Niveau serra les mains de Brutus et s’éclipsa prudemment. Le sans-culotte revint auprès de ses compagnons.

 

– Nous les tenons, mes amours ! dit-il en s’adressant à six de ses collègues qui étaient demeurés près de lui, et qui tous faisaient partie de la compagnie Marat ; nous les tenons !

 

– Qui ça ? demanda l’un d’eux.

 

– Eh bien ! les aristocrates de tout à l’heure.

 

– Tu crois donc que c’est des aristocrates ! reprit l’un des assistants.

 

– J’en réponds, dit Brutus, qui voulait, aux yeux de ses amis, se donner le mérite de la découverte.

 

– Si nous les dénoncions ?

 

– Eh ! non.

 

– Pourquoi ?

 

– Autant faire l’affaire nous-mêmes. T’as donc pas remarqué qu’il y en a deux qu’ont des chaînes d’or à leur gousset de montre ?

 

– Si, je l’ai vu.

 

– Eh bien ! s’ils sont riches, et ils le sont, j’en suis sûr et je m’y connais, autant garder la rançon pour nous que de la partager avec Pinard et Carrier !

 

– C’est une idée, cela !

 

– J’en ai toujours, Spartacus !

 

– Et puis nous serons libres d’en finir quand nous voudrons ; nous avons nos sabres et nos pistolets.

 

– Et nous sommes sept, tandis qu’ils ne sont que trois.

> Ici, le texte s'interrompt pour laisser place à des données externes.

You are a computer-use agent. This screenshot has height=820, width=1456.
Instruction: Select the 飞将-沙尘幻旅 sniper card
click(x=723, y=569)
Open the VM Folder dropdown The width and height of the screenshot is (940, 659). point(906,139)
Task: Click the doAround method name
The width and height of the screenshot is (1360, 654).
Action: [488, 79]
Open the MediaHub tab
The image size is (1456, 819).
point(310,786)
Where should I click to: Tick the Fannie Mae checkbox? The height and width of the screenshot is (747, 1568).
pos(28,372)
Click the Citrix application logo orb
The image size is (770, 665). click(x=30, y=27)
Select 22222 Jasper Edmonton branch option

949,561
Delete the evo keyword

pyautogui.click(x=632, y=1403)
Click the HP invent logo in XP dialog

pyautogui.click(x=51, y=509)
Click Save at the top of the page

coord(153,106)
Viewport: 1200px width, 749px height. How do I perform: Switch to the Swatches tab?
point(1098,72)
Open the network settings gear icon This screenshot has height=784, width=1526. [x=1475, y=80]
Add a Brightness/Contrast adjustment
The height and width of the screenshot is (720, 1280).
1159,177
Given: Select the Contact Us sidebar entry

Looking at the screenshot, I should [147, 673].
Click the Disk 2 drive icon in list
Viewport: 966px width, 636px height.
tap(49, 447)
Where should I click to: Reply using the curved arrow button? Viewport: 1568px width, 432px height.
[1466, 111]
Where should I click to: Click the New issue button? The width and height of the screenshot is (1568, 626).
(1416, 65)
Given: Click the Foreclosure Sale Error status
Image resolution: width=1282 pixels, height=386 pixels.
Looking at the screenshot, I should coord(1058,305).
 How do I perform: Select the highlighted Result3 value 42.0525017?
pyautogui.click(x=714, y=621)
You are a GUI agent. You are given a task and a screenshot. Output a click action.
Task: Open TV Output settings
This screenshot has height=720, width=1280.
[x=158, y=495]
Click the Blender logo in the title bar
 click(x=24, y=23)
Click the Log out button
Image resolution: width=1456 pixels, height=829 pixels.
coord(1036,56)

Faut que celui qui m’a molesté me paye son compte cette nuit même.

 

– Si nous prévenions Pinard, tout de même ?

 

– Eh non ! encore une fois ! nous sommes assez. Après les déportations, nous les conduirons chez Nicoud, sur les quais, et nous verrons la couleur des louis qu’ils ont dans leurs poches.

 

– Les v’là ! fit Spartacus en baissant la voix.

 

En effet, les trois hommes se dirigeaient à pied vers le groupe de sans-culottes. Tous trois, en guise de sabre, portaient une hache d’abordage accrochée à leur ceinture rouge. Brutus prit familièrement le bras de Boishardy, et ils ouvrirent la marche, suivant le flot de la foule qui les entraînait dans la direction de la Loire. Ils arrivèrent ainsi jusqu’à une haie de soldats qui formaient leurs rangs de chaque côté du grand escalier du Bouffay.

 

– V’là le défilé qui commence. Attention ! hurla Brutus.